Con una filmografía que se enumera con los dedos de una mano, y en especial gracias a Fuerza mayor (2014), el sueco Ruben Östlund se confirmó como un observador implacable de la conducta social humana y en particular de las miserias, presunciones y prejuicios ocultos de la clase pudiente progresista. Y sigue haciéndolo con la película que ayer presentó en el Festival de Cannes y con la que aspira por primera vez a la Palma de Oro.

The Square acompaña al comisario jefe de un museo de arte moderno de Estocolmo en su gradual e inexorable descenso a los infiernos. Christian (Claes Bang) es un tipo que tiene dinero, prestigio laboral y éxito entre las mujeres, y Östlund pasa 140 minutos de metraje despojándole de ello como si del traje nuevo del emperador se tratara.

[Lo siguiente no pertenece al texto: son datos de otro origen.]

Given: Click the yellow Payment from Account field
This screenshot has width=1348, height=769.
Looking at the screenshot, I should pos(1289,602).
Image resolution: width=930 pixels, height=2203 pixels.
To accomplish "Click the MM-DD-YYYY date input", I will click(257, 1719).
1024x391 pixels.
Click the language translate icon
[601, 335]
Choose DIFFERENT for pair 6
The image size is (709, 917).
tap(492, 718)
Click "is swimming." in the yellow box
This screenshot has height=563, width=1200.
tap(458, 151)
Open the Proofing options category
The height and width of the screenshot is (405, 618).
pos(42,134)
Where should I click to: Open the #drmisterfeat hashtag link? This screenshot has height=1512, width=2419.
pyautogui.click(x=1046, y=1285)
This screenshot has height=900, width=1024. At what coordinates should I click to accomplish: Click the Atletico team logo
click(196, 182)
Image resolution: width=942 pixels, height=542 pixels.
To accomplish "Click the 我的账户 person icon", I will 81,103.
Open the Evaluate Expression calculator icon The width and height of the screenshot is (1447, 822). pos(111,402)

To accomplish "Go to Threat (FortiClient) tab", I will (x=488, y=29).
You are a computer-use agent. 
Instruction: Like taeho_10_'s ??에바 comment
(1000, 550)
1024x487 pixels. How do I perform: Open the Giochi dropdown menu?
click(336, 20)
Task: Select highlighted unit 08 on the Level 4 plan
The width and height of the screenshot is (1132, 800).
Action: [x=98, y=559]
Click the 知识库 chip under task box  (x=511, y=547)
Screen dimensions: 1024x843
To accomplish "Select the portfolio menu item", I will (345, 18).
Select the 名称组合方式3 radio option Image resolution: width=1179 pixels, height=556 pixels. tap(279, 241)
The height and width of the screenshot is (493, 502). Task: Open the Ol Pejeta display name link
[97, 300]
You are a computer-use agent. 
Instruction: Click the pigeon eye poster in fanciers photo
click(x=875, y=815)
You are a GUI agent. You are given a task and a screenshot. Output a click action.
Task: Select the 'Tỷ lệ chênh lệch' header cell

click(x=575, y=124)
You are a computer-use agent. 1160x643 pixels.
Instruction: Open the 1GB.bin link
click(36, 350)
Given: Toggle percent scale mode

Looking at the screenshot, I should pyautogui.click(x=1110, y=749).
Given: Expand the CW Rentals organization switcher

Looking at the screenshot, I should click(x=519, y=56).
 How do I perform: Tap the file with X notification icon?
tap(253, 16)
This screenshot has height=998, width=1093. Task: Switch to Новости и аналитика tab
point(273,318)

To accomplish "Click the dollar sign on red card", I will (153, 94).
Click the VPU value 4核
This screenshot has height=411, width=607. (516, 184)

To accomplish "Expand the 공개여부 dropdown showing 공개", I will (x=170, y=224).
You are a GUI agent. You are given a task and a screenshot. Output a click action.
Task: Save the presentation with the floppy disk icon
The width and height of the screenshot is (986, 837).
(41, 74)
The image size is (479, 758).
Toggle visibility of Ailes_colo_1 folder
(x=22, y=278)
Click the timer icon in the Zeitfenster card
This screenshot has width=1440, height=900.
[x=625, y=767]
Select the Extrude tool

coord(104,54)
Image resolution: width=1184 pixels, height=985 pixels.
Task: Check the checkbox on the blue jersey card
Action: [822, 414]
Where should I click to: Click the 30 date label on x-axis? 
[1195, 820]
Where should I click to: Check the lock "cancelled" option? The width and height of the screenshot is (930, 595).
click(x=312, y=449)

En el proceso, The Square lanza constantes dardos envenenados al mundo del arte moderno. A decir verdad, la película castiga a su protagonista para reírse de muchas otras cosas, en especial de la masculinidad moderna y la cobardía inherente a ella -tema estrella en la obra de Östlund- y de la ansiedad que nos causa saber que no somos la misma persona que intentamos hacerle creer al mundo que somos.

Ruben Östlund vuelve a demostrar una sensibilidad hermanada con la del director austriaco Michael Haneke. Es verdad que Haneke es el tipo de narrador que no ha contado un chiste en su vida y que el sueco, en cambio, es un meticuloso suministrador de humor negro, pero las risas que ese humor nos proporciona son casi siempre de la variedad nerviosa. Su objetivo, como el del director de Amor, es hacernos sentir vergüenza, pánico y humillación por el hecho de estar observando.

The Square, decíamos, es una película larga. Todas las ideas que incluye no habrían cabido en una más corta, pero quizá Östlund debería haber querido darse cuenta de que no todas ellas son igual de buenas.

En otras palabras, la película no posee la extraordinaria lucidez que ofrecía Fuerza mayor. Pero contemplarla sin duda proporciona el mismo tipo de experiencia visceral, inquietante e inolvidable.

Por otra parte, la película 120 latidos por minuto, también presentada a concurso, mezcla lo político y íntimo. Mientras recrea las luchas que el grupo ACT UP llevó a cabo en París hace un cuarto de siglo para defender a las víctimas del sida, el director Robin Campillo poco a poco va tejiendo una historia de amor entre dos miembros del grupo. El tipo de historia que solo puede acabar de una manera.

Muchos se apresuraron ayer a situar 120 latidos por minuto como favorita a la Palma de Oro, y no es para tanto. Quizá de forma inevitable en una película que no solo recrea hechos reales sino que además trata un asunto tan sensible, aquí la narrativa peca de convencional y hasta de mecánica a pesar de las florituras visuales -el Sena teñido de rojo, el polvo que flota en una discoteca convertido en células infectadas- a las que Campillo regularmente recurre. Pero es una obra que esquiva hábilmente los sermones, que desarma con su sinceridad, y que sin regodearse en el dolor hace que nos duela tragar saliva.